Solitaires, les deux compagnons trouvaient le trajet plus long qu’à l’ordinaire et progressaient péniblement sur une farine creusée d’inconfortables fondrières. En temps ordinaire ils auraient croisé un va-et-vient incessant de macabés*, à pied ou bien perchés sur une monture, foulant le passage et papotant sans relâche, mais jamais avec le mot de trop. Il fallait voir tous ces ouvriers déterminés se mettre en route avant le lever du soleil et revenir à la nuit tombée, exténués mais contents ! Tout le travail s’effectuait vouté et engendrait de lancinantes courbatures. À onze heures le labeur s’interrompait pour une pause bien méritée à l’abri de cabanes faites de bric et de broc, les loges. Là, silencieux et soucieux de ménager leurs forces, les viticulteurs partageaient le pain bis, mangeaient un bout de cochon ou un oignon en buvant la piquette, ce vin rallongé qu’ils ne pouvaient vendre.

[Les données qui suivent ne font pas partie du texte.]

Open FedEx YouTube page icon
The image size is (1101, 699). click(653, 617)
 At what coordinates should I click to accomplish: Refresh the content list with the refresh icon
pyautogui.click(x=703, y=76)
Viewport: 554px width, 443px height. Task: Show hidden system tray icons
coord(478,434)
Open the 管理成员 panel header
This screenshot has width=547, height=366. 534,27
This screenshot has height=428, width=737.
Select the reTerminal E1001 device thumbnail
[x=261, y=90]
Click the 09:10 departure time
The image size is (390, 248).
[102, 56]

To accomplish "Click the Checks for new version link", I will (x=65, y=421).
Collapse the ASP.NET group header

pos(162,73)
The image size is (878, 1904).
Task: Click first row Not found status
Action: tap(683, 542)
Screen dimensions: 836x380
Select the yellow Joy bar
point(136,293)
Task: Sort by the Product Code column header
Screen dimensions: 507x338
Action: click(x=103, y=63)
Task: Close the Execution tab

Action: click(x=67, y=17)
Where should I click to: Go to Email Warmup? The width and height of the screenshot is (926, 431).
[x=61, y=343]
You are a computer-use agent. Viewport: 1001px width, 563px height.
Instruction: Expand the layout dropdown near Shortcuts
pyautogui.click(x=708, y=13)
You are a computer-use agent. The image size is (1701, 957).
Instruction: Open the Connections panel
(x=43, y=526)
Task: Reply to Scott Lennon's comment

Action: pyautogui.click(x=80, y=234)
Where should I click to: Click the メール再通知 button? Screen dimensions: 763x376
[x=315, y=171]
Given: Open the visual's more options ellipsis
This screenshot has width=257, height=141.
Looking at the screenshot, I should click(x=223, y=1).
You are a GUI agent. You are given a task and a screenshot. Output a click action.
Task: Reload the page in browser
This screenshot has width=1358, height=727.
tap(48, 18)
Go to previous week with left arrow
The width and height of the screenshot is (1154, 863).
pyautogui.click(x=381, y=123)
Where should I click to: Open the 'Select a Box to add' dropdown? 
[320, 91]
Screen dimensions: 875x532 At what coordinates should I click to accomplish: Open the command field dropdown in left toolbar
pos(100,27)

Au milieu de la brume givrée, la robe noire de l’animal contrastait avec le tablier de drap blanc et les guêtres de toile claire de l’humain. Malgré le froid cinglant qui transperçait ses vêtements et s’engouffrait dans la paille de ses sabots, Tiremouche oscillait avec nonchalance, de droite et de gauche. À la façon de ces mégères qui se lamentent à longueur de journée, la souffrance insolente ne lui inspirait plus qu’indifférence. Bien qu’il fût d’un âge peu avancé, tout juste 40 ans, il trimbalait déjà un corps meurtri par un métier rude et ingrat. Sa peau tannée et fripée pleurait les trop longues heures passées sous le soleil brûlant, les rides profondes qui creusaient son visage suivaient chacun des sillons de son outil, ses mains crevassées et noircies racontaient la terre sombre et les grappes cramoisies de Genouillet*. Quant à son dos irrémédiablement arqué, il ne lui permettait plus de voir le ciel qu’avec beaucoup de peine.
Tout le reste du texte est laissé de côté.